Actually its white running lights. And being a professional car electronics business owner, this took me 15min so no time loss really, just looks kool!😎👌


----------



## Nickdatech

jguerette said:


> where did you get the extender ?


Hi, yes i did extensive searches for weeks and finally i found this page. Perfect match! However the pictures left me confused. The pictures are missing the 2 side pieces, so when i ordered them through a parts stores near my house and it came in I quickly understood how it was gonna mount together.









SNOWBLOWER EXTENSION YAMAHA #YT624E-EDJ | ESF Equipments


SNOWBLOWER EXTENSION YAMAHA #YT624E-EDJ




www.esfdirect.com


----------



## Foreverfalcon40

Nickdatech said:


> Hi, yes i did extensive searches for weeks and finally i found this page. Perfect match! However the pictures left me confused. The pictures are missing the 2 side pieces, so when i ordered them through a parts stores near my house and it came in I quickly understood how it was gonna mount together.

* [MATERIAL]
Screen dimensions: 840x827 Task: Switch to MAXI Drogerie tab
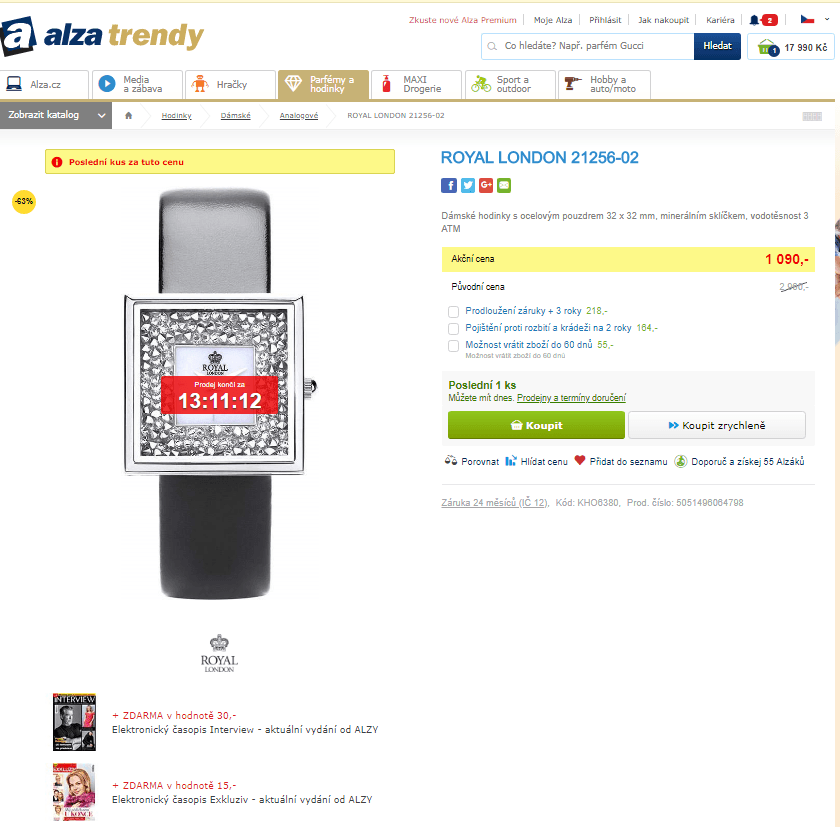(x=416, y=85)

* [THE EXERCISE] Reproduce the forum thread about the snowblower extension above word for word, from start to finish.

* [ANSWER TO THE PROBLEM]
Actually its white running lights. And being a professional car electronics business owner, this took me 15min so no time loss really, just looks kool!😎👌


----------



## Nickdatech

jguerette said:


> where did you get the extender ?


Hi, yes i did extensive searches for weeks and finally i found this page. Perfect match! However the pictures left me confused. The pictures are missing the 2 side pieces, so when i ordered them through a parts stores near my house and it came in I quickly understood how it was gonna mount together.









SNOWBLOWER EXTENSION YAMAHA #YT624E-EDJ | ESF Equipments


SNOWBLOWER EXTENSION YAMAHA #YT624E-EDJ




www.esfdirect.com


----------



## Foreverfalcon40

Nickdatech said:


> Hi, yes i did extensive searches for weeks and finally i found this page. Perfect match! However the pictures left me confused. The pictures are missing the 2 side pieces, so when i ordered them through a parts stores near my house and it came in I quickly understood how it was gonna mount together.